Mères, nouveau-nés et dépistage : les trois priorités de la lutte contre l’hépatite au Sénégal…

Le Sénégal a profité de la Journée mondiale contre les hépatites pour réaffirmer son ambition d’éliminer les hépatites virales comme menace de santé publique d’ici à 2030. Au-delà du bilan des actions engagées, les différents intervenants ont lancé un appel à renforcer le dépistage précoce, considéré comme le principal levier pour réduire les nouvelles infections et éviter les complications.

Invitée d’honneur de la cérémonie, la Première Dame, Absa Faye, a insisté sur la protection des femmes enceintes et des nouveau-nés. Saluant les progrès réalisés grâce à la décentralisation de la prise en charge, à l’extension du dépistage et à l’amélioration de la couverture vaccinale, elle a rappelé que la transmission de l’hépatite B de la mère à l’enfant peut être évitée. « Chaque mère protégée est une famille préservée », a-t-elle déclaré en présence de la représentante de l’association Safara Hépatites, Fatou Guirane .

Le représentant du ministre de la Santé a, pour sa part, rappelé que les hépatites demeurent un défi majeur de santé publique malgré les avancées enregistrées. Il a présenté les priorités du nouveau Plan stratégique national 2026-2030, qui prévoit le renforcement du dépistage, la vaccination systématique des nouveau-nés dès les premières heures de vie, l’élargissement de l’accès aux traitements et la poursuite de la décentralisation de la prise en charge.

Le représentant de l’Organisation mondiale de la Santé (OMS), Dr Mady Ba, a souligné que les hépatites virales continuent de provoquer près de 1,3 million de décès chaque année dans le monde. Estimant que « l’élimination n’est plus une ambition théorique », il a salué les efforts du Sénégal, notamment l’adoption de son Plan stratégique national intégré de lutte contre les hépatites 2026-2030 et les progrès réalisés dans la vaccination contre l’hépatite B.

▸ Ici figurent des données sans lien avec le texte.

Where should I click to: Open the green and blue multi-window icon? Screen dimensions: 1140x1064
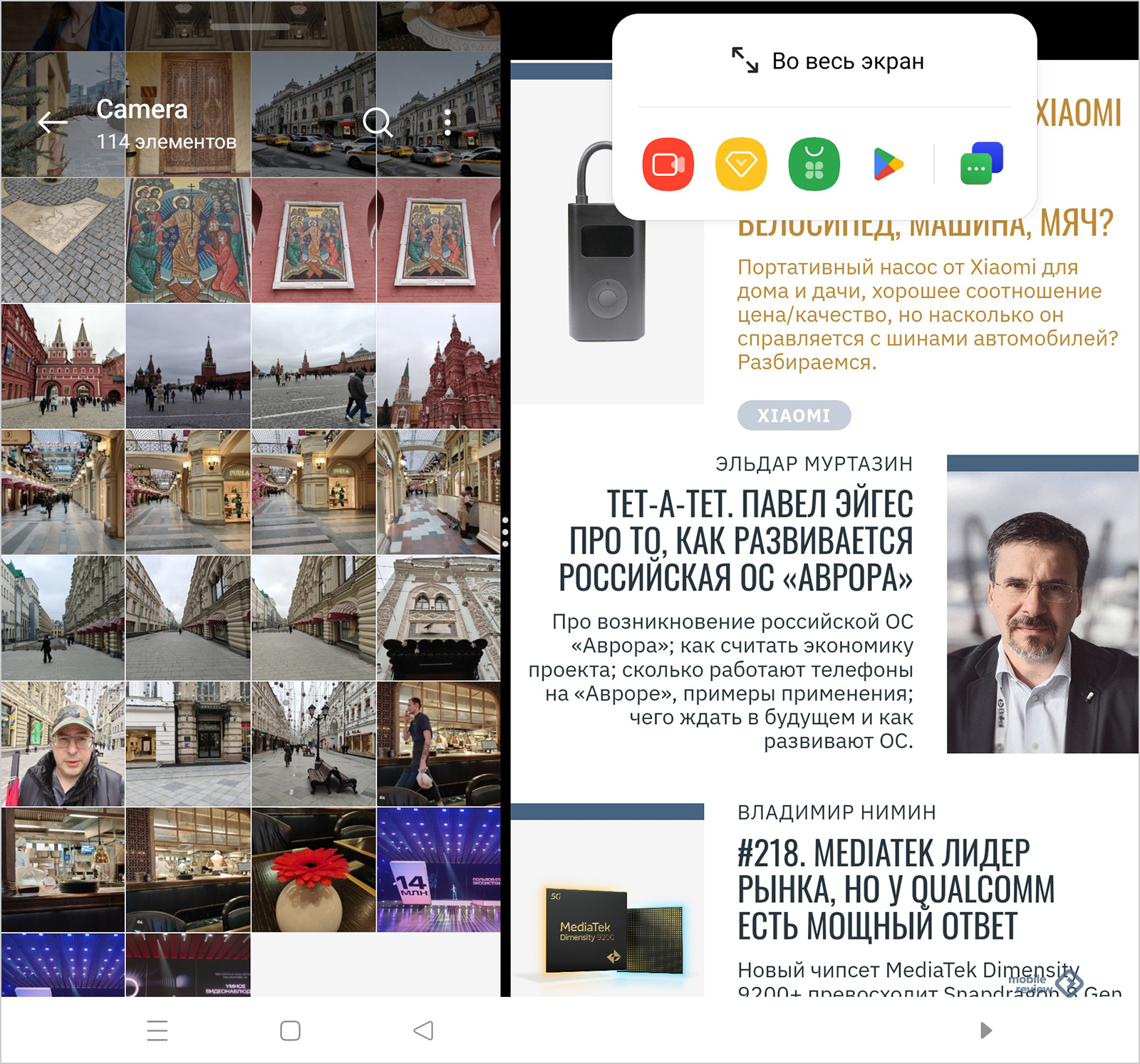pyautogui.click(x=981, y=164)
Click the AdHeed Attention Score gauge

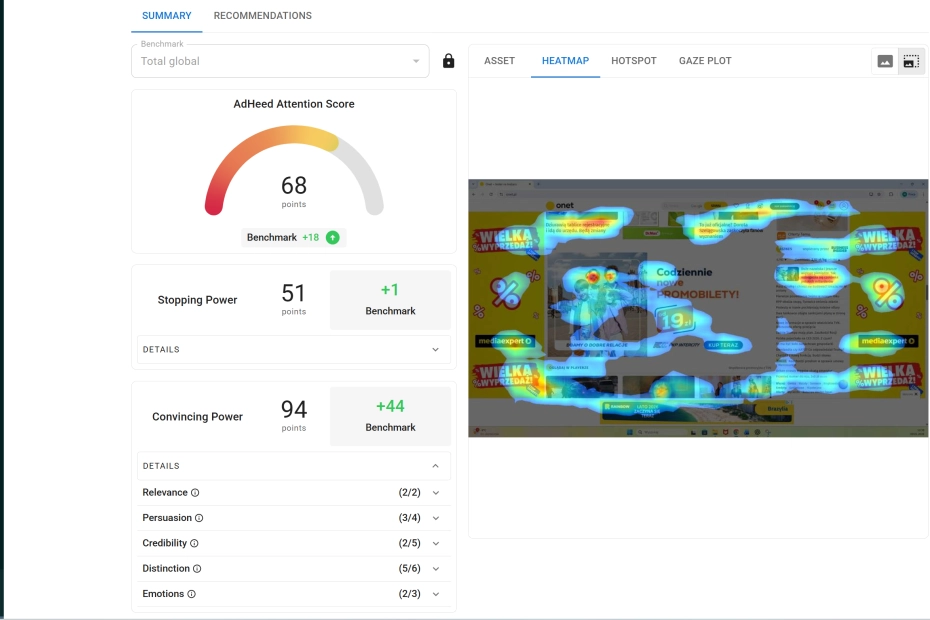click(294, 172)
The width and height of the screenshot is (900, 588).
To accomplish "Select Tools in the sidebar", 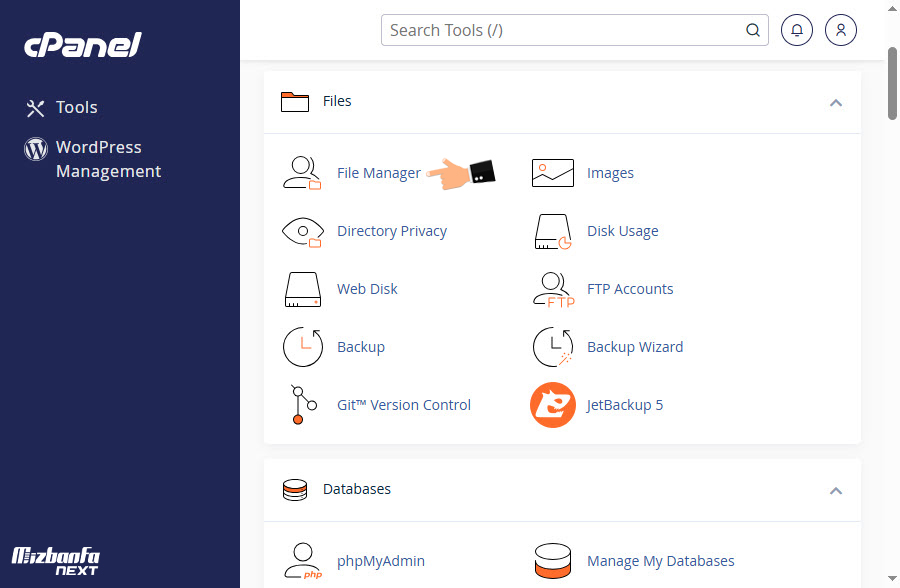I will (76, 108).
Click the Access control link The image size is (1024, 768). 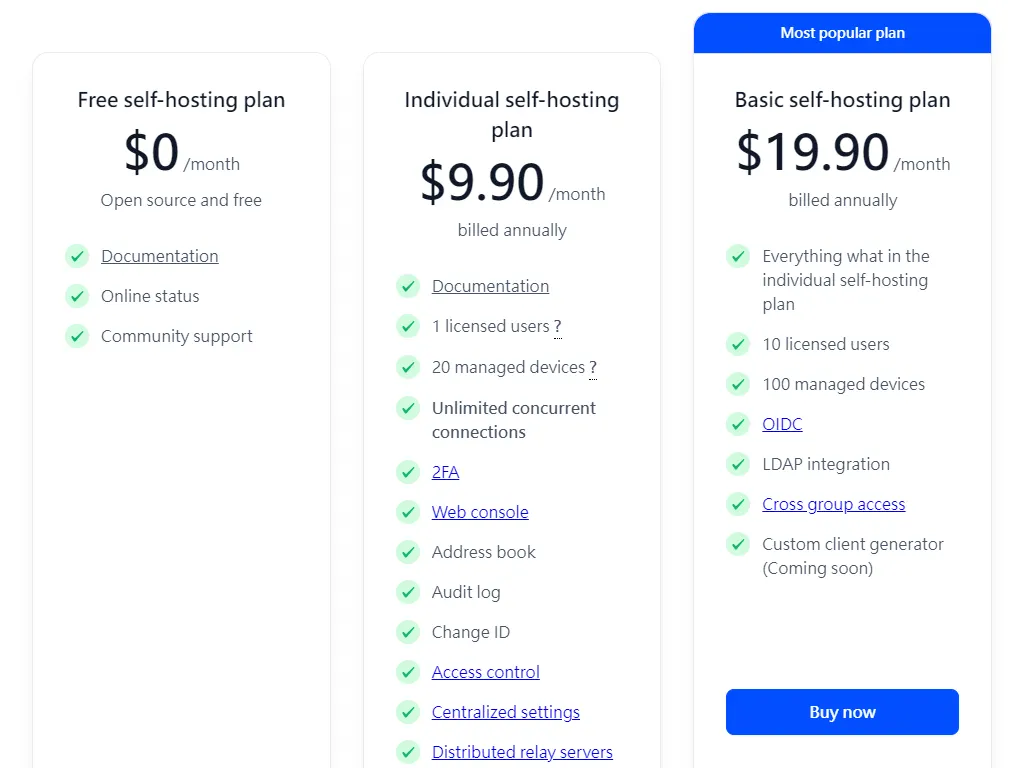485,672
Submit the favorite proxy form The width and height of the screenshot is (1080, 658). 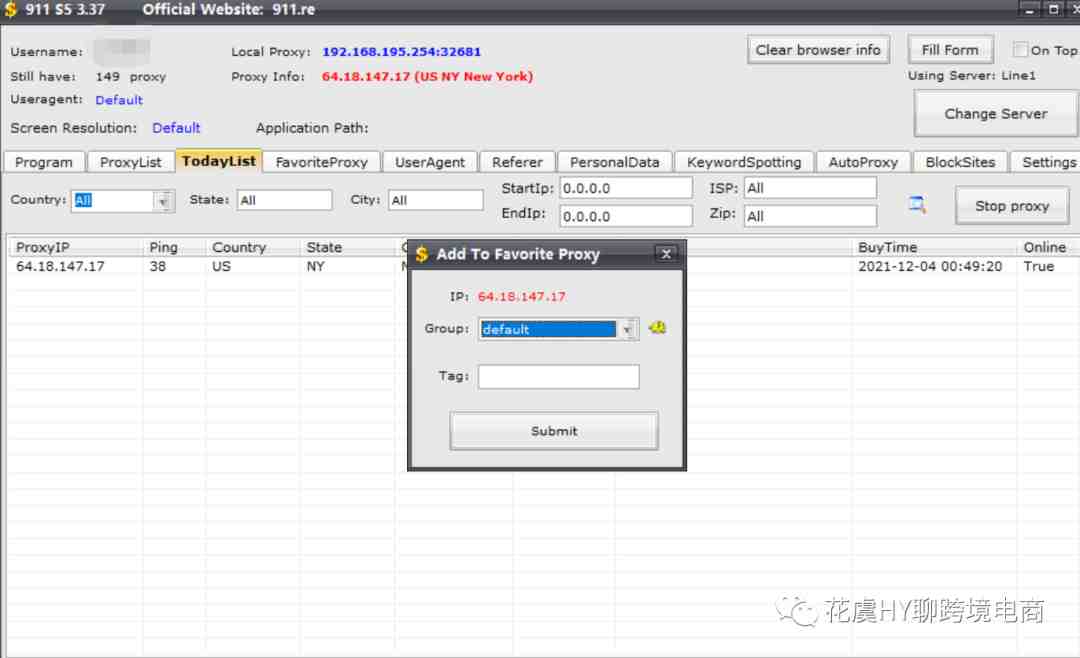554,431
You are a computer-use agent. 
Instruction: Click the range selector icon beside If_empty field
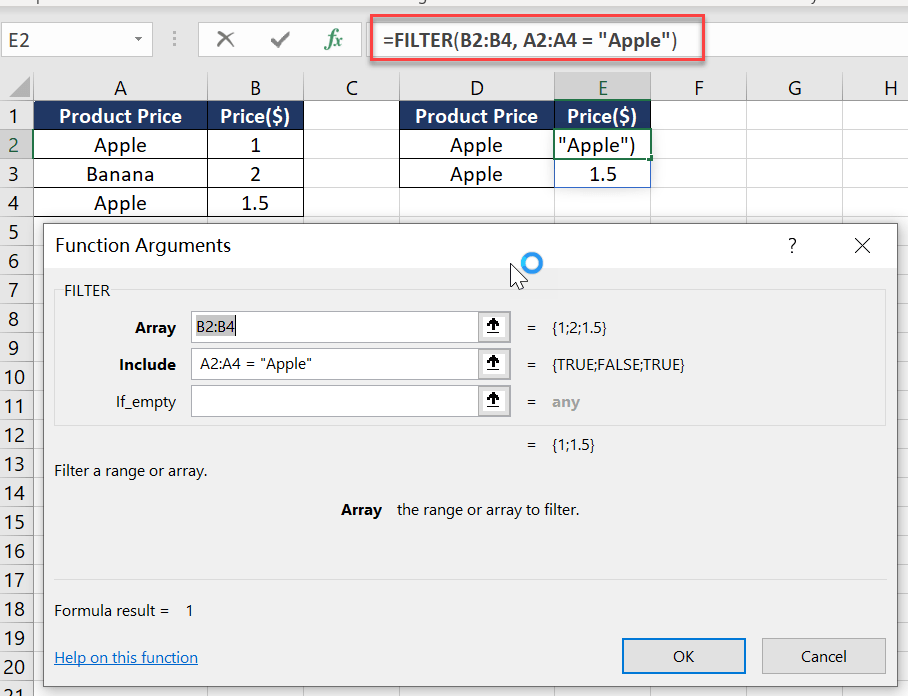(493, 400)
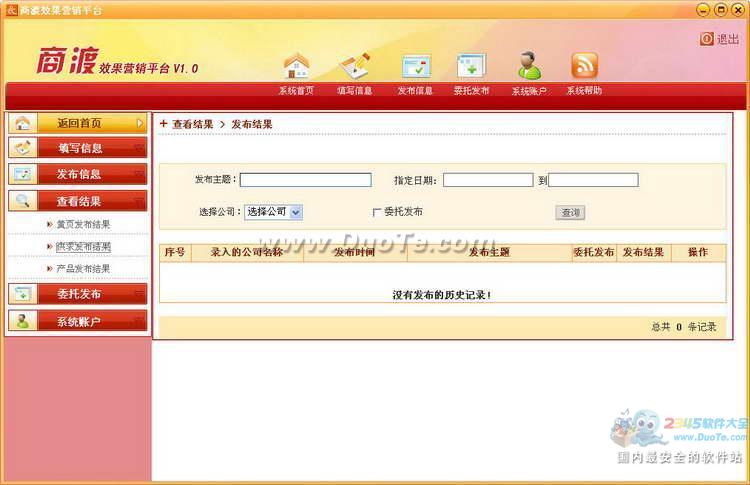
Task: Expand the 委托发布 sidebar section
Action: pos(78,295)
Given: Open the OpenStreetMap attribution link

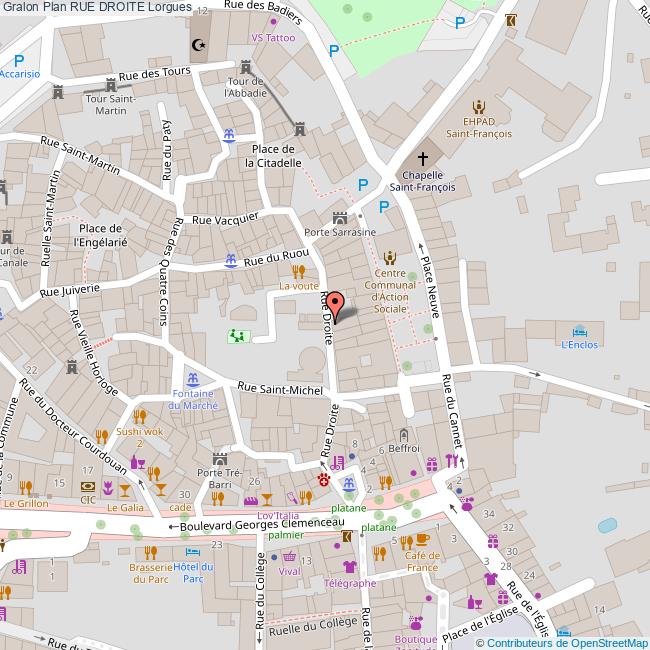Looking at the screenshot, I should click(601, 643).
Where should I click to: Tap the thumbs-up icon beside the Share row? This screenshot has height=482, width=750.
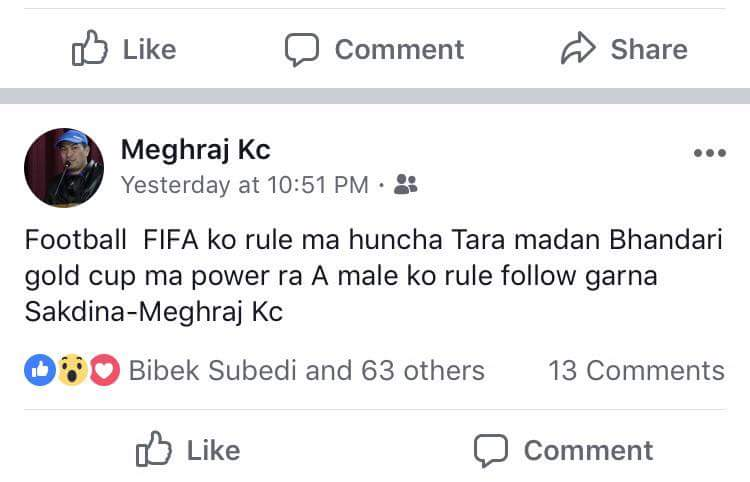[x=89, y=49]
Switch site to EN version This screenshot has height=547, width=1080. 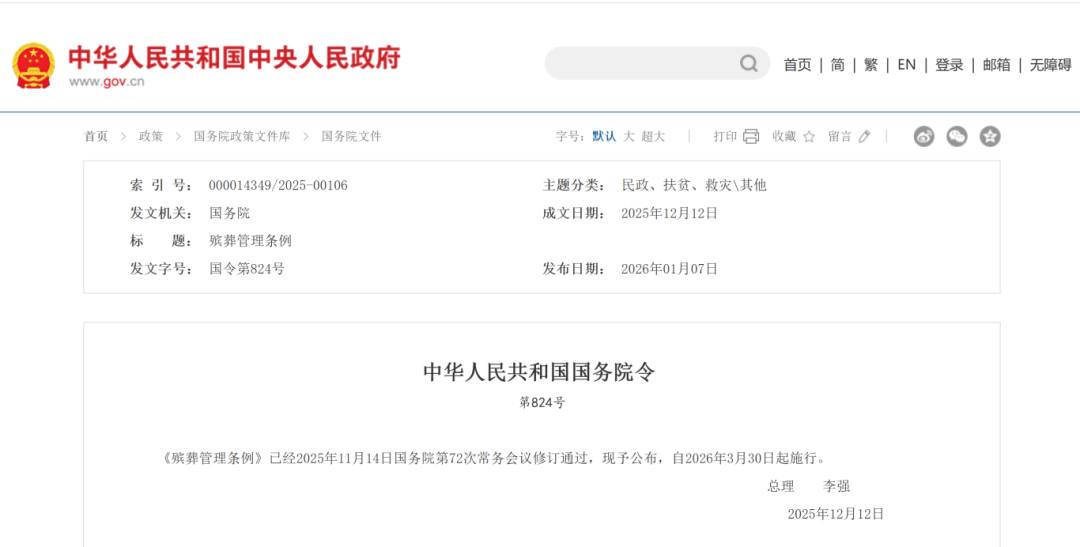(x=906, y=65)
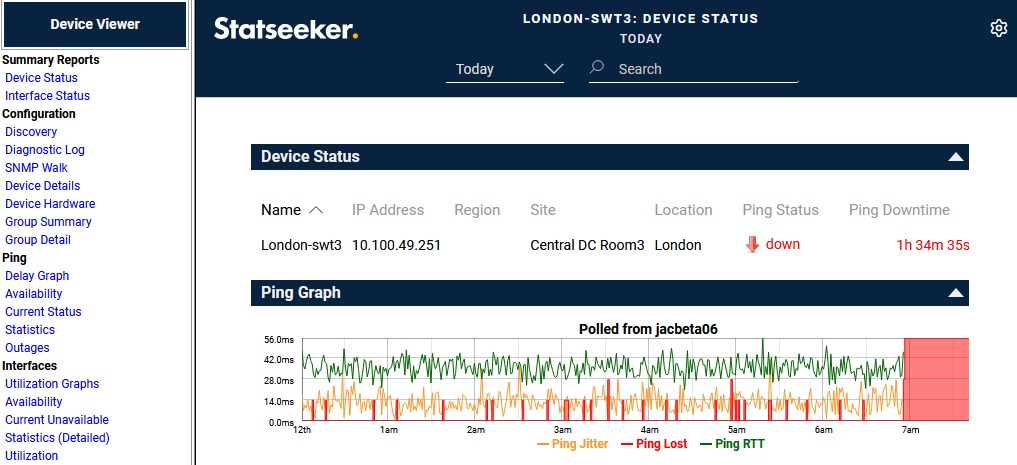Go to the Ping Delay Graph

click(37, 276)
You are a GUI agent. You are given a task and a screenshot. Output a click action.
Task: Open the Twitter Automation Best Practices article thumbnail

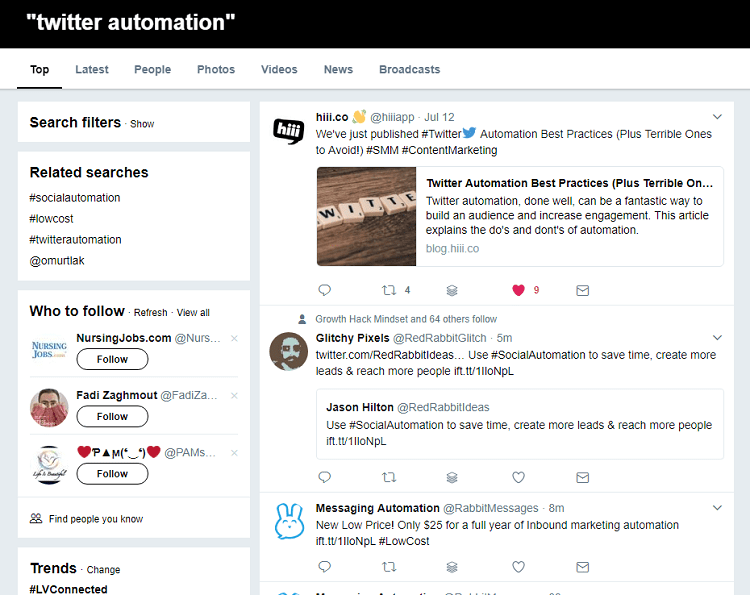tap(367, 216)
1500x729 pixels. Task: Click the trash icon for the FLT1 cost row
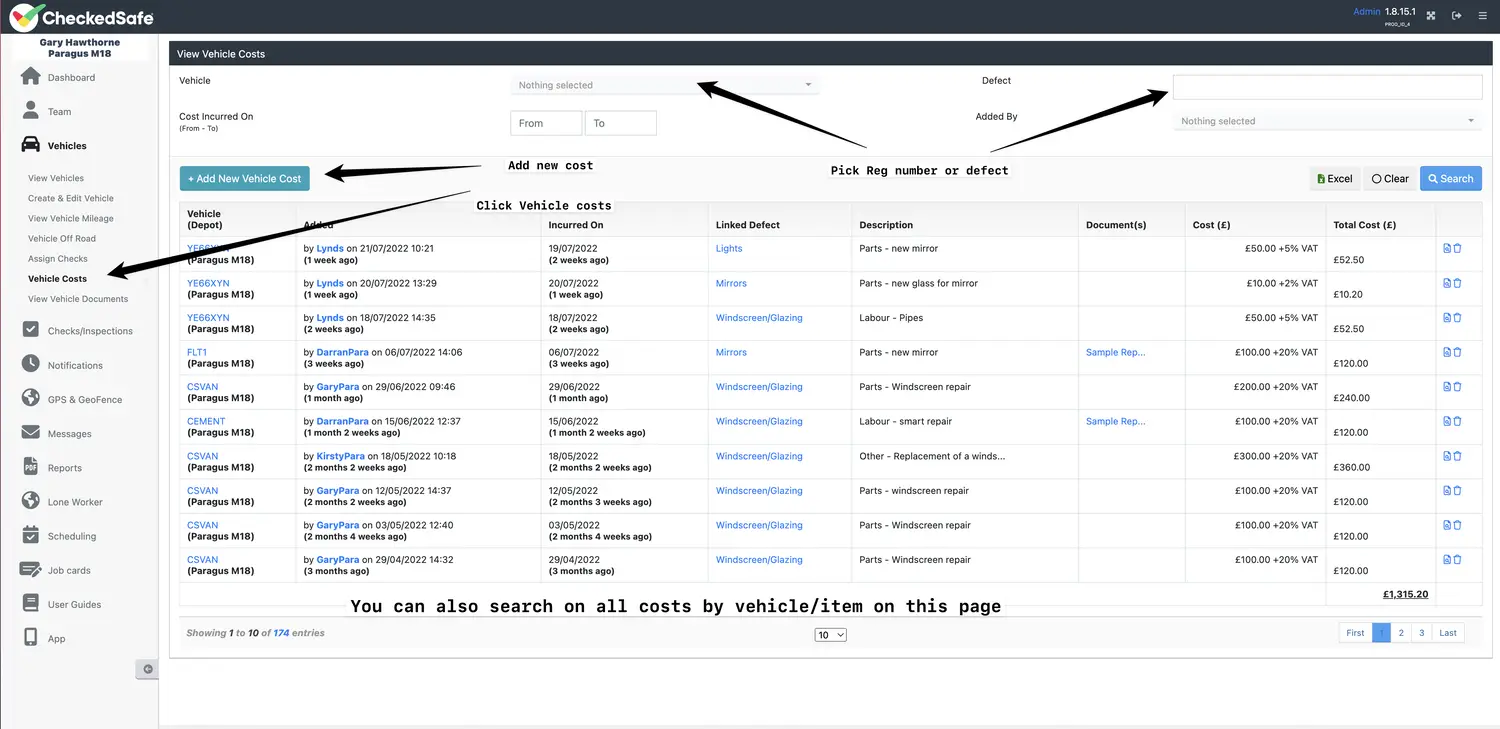pos(1457,352)
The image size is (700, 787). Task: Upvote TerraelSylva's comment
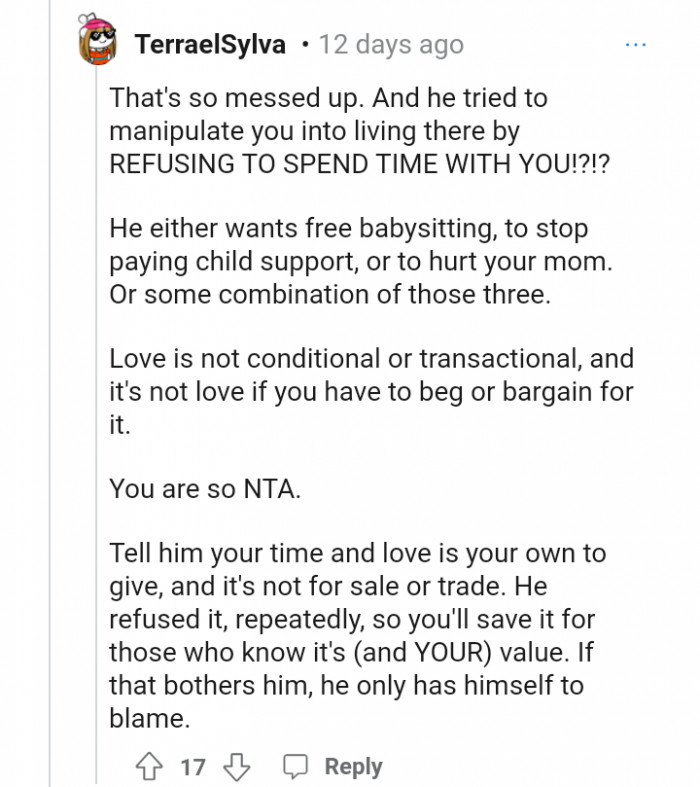click(x=148, y=766)
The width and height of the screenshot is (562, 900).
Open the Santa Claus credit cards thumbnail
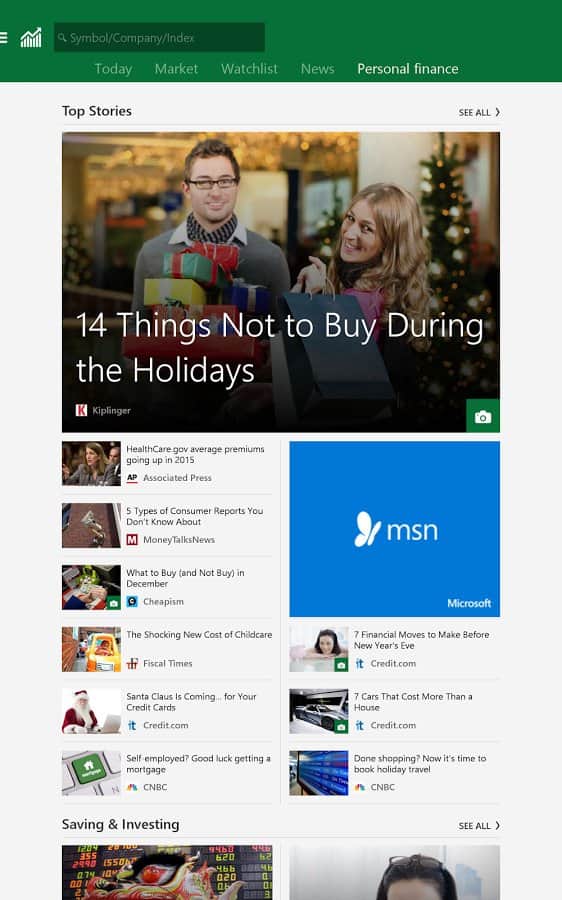[91, 711]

Le coordonnateur du Programme national de lutte contre les hépatites, Pr Modou Oumy dit Bamba Kane, a rappelé que l’hépatite B touche encore entre 6 % et 10 % de la population sénégalaise. Selon lui, le dépistage constitue la porte d’entrée vers la prévention et les soins. « Lorsqu’une personne est négative, elle doit être vaccinée. Lorsqu’elle est positive, elle doit bénéficier rapidement d’une prise en charge afin d’éviter les complications », a-t-il expliqué.

Les associations de patients ont également appelé à lever les obstacles qui limitent encore l’accès aux soins, notamment le coût des examens et des médicaments, tout en plaidant pour une meilleure information des populations afin de combattre la stigmatisation.